While I agree that the IAF has a significant share of blame thanks to their pathetic foresight and support for the HF-24, his job at Air HQ was to make a call on whether or not ADA could develop those challenging technologies within the timelines that the PDP claimed they would be developed in..we know that they did underestimate the effort and difficulty in developing these technologies.


The IAF's blame is not with asking for the project to be delivered within timeframes, but rather in not thinking strategically on a long term vision beyond just.. oopss. Pakiland got F solahs for fokat ,so I need Mirage 2000, Chinese got 250 Flankers, I need Flankers, on how the industry should develop, how it should be structured, what are the crucial techonology and capability building blocks the country should have, what will it entail , how to go about it.. Kind of like how ISRO thinks. Rather, the IAF and Army method seems to be, whip HAL and other civilians and feed them Poo and also send in a bunch of uniformed "Omleteers" once in a while to throw their weight around , rather than strongly roll up the sleeves like the navy and get a team in there that can actually work together.

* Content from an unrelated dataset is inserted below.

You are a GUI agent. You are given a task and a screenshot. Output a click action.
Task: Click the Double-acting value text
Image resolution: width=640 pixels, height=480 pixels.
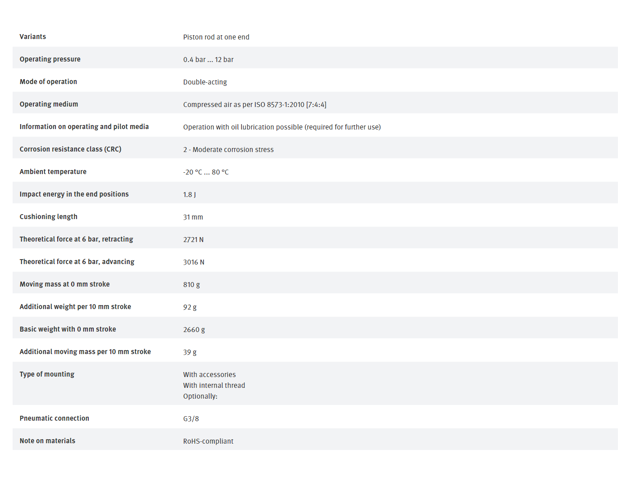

Do you guys believe that had a Tech Demo phase not been there, we'd have seen the Tejas in service earlier?

The LCA is "overburderned" because of the need to do fundamental tech development. The others experimented with their existing platforms to do tech development. The brits developed FBW on their Jaguar, the French on Mirage III . WTF stopped us from developing an FBW on the same Jag or on a Mig 21 , what stopped us from putting a composite wing on an Mig 21? That kind of thing should have been done from 1970 to 1990 and if we had done so, we could have kept key skills alive with very moderate costs and launched the fighter program with a great knowledge base and set of technology assets and experienced people. The Tech Demo phase basically compensated for what the IAF and the MoD , HAL babus in their Russian import / screw driver assembly passed of as "indigenous" fetish, collective slumber for 35 years. Not a mean achievement. If those jokers had not been asleep for that time, we wouldn't have needed the Tech Demo stage.

The REAL Tejas Fighter effort started only in 2003 or so in my opinion.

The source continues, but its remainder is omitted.